* **Provided records**
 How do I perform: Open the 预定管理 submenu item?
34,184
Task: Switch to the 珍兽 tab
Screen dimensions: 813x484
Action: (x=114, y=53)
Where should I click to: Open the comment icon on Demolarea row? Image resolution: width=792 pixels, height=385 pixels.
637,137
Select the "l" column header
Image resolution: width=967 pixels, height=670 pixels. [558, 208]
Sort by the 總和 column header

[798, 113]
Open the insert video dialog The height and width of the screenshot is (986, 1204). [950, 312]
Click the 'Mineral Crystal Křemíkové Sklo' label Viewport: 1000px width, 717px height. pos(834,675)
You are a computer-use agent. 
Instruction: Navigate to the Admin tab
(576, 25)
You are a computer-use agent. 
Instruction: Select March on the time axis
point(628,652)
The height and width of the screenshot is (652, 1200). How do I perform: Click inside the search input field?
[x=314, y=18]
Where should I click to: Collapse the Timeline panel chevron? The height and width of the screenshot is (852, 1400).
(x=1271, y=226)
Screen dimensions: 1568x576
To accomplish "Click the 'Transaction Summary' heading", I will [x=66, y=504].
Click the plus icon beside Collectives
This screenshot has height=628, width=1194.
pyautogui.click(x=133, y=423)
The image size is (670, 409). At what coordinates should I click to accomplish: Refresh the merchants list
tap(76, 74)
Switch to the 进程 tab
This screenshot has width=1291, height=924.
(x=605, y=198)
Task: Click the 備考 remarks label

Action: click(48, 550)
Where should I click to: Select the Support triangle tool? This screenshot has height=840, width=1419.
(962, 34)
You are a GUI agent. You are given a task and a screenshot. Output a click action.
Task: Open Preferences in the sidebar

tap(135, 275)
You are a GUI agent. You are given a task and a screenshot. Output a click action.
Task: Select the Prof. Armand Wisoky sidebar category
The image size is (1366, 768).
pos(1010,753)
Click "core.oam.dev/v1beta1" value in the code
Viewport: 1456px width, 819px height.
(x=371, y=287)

* **Work task**
Start to finish, transcribe the listing above exactly.

* **Solution**
 How do I perform: Open the 预定管理 submenu item?
34,184
Task: Switch to the 珍兽 tab
Screen dimensions: 813x484
Action: (x=114, y=53)
Where should I click to: Open the comment icon on Demolarea row? Image resolution: width=792 pixels, height=385 pixels.
637,137
Select the "l" column header
Image resolution: width=967 pixels, height=670 pixels. [558, 208]
Sort by the 總和 column header

[798, 113]
Open the insert video dialog The height and width of the screenshot is (986, 1204). [950, 312]
Click the 'Mineral Crystal Křemíkové Sklo' label Viewport: 1000px width, 717px height. pos(834,675)
You are a computer-use agent. 
Instruction: Navigate to the Admin tab
(576, 25)
You are a computer-use agent. 
Instruction: Select March on the time axis
point(628,652)
The height and width of the screenshot is (652, 1200). How do I perform: Click inside the search input field?
[x=314, y=18]
Where should I click to: Collapse the Timeline panel chevron? The height and width of the screenshot is (852, 1400).
(x=1271, y=226)
Screen dimensions: 1568x576
To accomplish "Click the 'Transaction Summary' heading", I will [x=66, y=504].
Click the plus icon beside Collectives
This screenshot has height=628, width=1194.
pyautogui.click(x=133, y=423)
The image size is (670, 409). At what coordinates should I click to accomplish: Refresh the merchants list
tap(76, 74)
Switch to the 进程 tab
This screenshot has width=1291, height=924.
(x=605, y=198)
Task: Click the 備考 remarks label

Action: click(48, 550)
Where should I click to: Select the Support triangle tool? This screenshot has height=840, width=1419.
(962, 34)
You are a GUI agent. You are given a task and a screenshot. Output a click action.
Task: Open Preferences in the sidebar

tap(135, 275)
You are a GUI agent. You are given a task and a screenshot. Output a click action.
Task: Select the Prof. Armand Wisoky sidebar category
The image size is (1366, 768).
pos(1010,753)
Click "core.oam.dev/v1beta1" value in the code
Viewport: 1456px width, 819px height.
(x=371, y=287)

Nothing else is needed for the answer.